In Leeds, St George’s Crypt’s partnership with Leeds City Council and Clarion led to nine units being provided for homeless people in 2024. This approach is something we are interested in doing more of locally. The Diocese of Leeds have recently launched a housing programme, and I am speaking to them about potentially working together to make use of decommissioned and vacant land and buildings.
Harnessing empty homes
Towards the end of 2024, there were some 700,000 empty / unfurnished homes in England, 261,471 of which had been vacant for six months so classed as ‘long term’ empty.

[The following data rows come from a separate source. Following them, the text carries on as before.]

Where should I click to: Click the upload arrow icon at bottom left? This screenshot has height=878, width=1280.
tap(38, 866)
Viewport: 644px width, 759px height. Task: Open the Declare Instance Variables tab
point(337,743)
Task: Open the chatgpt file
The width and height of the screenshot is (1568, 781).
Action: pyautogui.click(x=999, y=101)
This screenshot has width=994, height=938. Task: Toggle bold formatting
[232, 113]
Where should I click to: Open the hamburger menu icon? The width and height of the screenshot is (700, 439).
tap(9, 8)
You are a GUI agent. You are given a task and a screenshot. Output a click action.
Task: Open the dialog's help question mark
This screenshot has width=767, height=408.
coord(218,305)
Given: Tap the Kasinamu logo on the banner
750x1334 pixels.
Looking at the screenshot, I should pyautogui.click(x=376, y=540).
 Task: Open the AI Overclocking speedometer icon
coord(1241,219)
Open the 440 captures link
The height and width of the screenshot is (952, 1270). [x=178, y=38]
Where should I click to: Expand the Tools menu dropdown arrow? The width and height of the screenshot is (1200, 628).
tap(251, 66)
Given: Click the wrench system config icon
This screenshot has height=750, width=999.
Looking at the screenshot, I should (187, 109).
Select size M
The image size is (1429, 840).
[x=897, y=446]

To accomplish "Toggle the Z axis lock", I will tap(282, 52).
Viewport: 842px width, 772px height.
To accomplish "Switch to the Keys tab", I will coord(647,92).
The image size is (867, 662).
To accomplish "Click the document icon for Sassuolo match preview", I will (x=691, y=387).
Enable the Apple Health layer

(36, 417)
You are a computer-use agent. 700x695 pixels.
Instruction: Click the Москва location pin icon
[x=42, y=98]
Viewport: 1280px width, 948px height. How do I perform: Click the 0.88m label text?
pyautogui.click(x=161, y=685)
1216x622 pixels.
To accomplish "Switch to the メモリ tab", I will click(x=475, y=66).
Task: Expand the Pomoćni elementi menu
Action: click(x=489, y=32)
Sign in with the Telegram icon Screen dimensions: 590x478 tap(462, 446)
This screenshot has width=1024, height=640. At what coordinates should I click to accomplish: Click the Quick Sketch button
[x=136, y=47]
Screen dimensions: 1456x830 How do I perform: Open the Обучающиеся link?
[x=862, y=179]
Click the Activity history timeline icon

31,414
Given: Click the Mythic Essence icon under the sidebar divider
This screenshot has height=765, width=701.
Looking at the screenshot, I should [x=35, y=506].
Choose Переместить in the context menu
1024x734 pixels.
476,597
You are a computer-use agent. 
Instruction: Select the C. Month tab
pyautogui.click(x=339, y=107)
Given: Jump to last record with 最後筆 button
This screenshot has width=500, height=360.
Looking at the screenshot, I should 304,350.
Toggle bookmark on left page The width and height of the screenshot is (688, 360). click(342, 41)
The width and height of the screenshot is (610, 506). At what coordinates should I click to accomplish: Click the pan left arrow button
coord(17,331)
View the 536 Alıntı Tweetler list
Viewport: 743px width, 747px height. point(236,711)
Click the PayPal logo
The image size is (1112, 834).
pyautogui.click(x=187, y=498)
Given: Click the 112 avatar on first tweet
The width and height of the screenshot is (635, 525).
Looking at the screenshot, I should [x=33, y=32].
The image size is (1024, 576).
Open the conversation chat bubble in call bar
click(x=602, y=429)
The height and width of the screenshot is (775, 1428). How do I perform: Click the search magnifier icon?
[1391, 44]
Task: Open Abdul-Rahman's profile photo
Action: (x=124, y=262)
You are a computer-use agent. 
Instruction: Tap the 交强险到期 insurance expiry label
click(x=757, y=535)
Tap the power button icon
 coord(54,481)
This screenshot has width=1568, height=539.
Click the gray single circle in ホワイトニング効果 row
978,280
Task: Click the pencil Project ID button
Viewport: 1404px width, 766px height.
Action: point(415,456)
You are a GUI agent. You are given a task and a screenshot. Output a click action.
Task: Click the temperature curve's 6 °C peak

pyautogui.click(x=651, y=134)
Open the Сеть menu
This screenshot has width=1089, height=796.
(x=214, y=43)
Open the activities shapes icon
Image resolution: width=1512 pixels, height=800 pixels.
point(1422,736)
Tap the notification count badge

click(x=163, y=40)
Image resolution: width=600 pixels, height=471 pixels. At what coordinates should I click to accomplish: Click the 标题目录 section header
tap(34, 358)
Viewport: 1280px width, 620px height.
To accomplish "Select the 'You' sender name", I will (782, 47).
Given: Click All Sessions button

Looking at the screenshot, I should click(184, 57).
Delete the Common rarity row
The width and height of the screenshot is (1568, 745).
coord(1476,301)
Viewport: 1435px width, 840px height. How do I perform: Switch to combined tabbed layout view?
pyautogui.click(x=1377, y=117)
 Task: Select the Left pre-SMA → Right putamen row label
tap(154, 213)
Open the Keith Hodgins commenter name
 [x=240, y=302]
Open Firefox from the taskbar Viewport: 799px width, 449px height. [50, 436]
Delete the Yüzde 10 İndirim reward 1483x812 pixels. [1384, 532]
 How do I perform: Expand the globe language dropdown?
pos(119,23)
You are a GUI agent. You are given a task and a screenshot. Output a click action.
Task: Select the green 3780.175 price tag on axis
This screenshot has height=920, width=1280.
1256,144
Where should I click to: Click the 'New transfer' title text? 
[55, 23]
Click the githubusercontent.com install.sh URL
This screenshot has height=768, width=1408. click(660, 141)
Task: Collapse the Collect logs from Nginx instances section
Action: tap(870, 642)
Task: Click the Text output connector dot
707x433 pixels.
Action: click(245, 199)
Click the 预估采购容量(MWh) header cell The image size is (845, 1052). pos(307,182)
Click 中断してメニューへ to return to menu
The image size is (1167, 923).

Creating a new home from purchasing and renovating an existing property can be achieved much quicker than building from scratch even with the difficulties associated with tracking down the owners of these long-term empty buildings.
Renovating derelict homes is something that Canopy Housing and LATCH do extremely well locally. There is a lot of social value in this sort of programme as in some cases, future tenants are involved in the renovation work, making them more invested in the property and the community it’s located in and acquiring new skills as well as a home. These skills can lead to work in social enterprises, something I raised with Chancellor Rachel Reeves, one of our local MPs, recently when she visited TLA.
There are lots of innovative options open to us, but they don’t come without hurdles. Top of these is a lack of money and the ability to borrow funds, the difficulty of attaining land, planning any new build and the cost of building. The government grant rate currently stands at 30-49%; if this were to increase to 50-60% then the amount needing to be borrowed would be far less, increasing the number of homes that could be built.
Then there’s the time and effort that it takes. The average new build project takes seven years to complete with the process of raising the money, buying the land and getting planning permission taking just as long, if not longer, than the actual build itself. Compare this to the 18 months – two years needed to purchase and renovate a derelict property.
Stumbling blocks aside, I believe there is enough energy, drive and enthusiasm in Leeds to tackle this housing crisis head on. Together, working with partners in the city, we can unlock some of these ideas, lobby the Labour government for money and raise funds through such initiatives as social investment and crowdfunding as well as borrowing from mainstream sources.
At TLA we are exploring ways we can raise development finance with a priority of investing in bricks and mortar and buying properties that will not only provide a home for a previously homeless tenant today but can be relet to other vulnerable clients in future.
The current homeless and housing situation is bleak but there is hope as well as that elusive light at the end of the tunnel. We may not reach that light in the next five years, but we do have the potential – if we work together – to reach it in the longer term.